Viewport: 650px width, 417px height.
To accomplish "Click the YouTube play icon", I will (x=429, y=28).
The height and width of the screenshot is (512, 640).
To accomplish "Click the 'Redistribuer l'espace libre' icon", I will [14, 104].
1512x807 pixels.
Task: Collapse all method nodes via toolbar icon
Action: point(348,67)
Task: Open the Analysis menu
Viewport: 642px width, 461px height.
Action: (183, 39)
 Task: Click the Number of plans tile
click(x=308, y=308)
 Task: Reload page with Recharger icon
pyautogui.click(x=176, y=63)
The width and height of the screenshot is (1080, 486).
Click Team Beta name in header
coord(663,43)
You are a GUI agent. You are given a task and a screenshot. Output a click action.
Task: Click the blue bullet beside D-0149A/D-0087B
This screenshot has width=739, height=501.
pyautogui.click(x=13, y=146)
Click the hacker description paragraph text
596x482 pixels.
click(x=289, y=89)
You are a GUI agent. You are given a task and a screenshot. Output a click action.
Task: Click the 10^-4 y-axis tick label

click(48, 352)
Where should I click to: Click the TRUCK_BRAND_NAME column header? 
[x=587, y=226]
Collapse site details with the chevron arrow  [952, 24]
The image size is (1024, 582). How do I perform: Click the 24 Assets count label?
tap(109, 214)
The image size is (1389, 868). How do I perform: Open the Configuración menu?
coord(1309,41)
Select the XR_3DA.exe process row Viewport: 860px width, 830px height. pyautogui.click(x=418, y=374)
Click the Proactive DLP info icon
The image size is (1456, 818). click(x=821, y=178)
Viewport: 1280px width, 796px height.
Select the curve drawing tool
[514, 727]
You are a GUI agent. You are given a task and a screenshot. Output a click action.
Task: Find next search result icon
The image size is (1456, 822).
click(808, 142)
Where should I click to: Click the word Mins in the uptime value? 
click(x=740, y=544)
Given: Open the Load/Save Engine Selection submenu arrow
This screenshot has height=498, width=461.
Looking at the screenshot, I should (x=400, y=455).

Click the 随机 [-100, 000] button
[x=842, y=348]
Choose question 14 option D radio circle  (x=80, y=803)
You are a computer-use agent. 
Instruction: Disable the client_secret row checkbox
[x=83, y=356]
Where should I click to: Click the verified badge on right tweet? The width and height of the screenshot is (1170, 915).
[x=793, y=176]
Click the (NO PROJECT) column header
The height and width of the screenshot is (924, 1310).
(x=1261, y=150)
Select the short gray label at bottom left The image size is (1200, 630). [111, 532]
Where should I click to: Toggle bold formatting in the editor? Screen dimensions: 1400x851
#####
Please reproduce exactly the lines in the listing above from the one containing "The image size is (1024, 582)." through the one containing "Task: Find next search result icon", both included, and nothing more.

The image size is (1024, 582). How do I perform: Click the 24 Assets count label?
tap(109, 214)
The image size is (1389, 868). How do I perform: Open the Configuración menu?
coord(1309,41)
Select the XR_3DA.exe process row Viewport: 860px width, 830px height. pyautogui.click(x=418, y=374)
Click the Proactive DLP info icon
The image size is (1456, 818). click(x=821, y=178)
Viewport: 1280px width, 796px height.
Select the curve drawing tool
[514, 727]
You are a GUI agent. You are given a task and a screenshot. Output a click action.
Task: Find next search result icon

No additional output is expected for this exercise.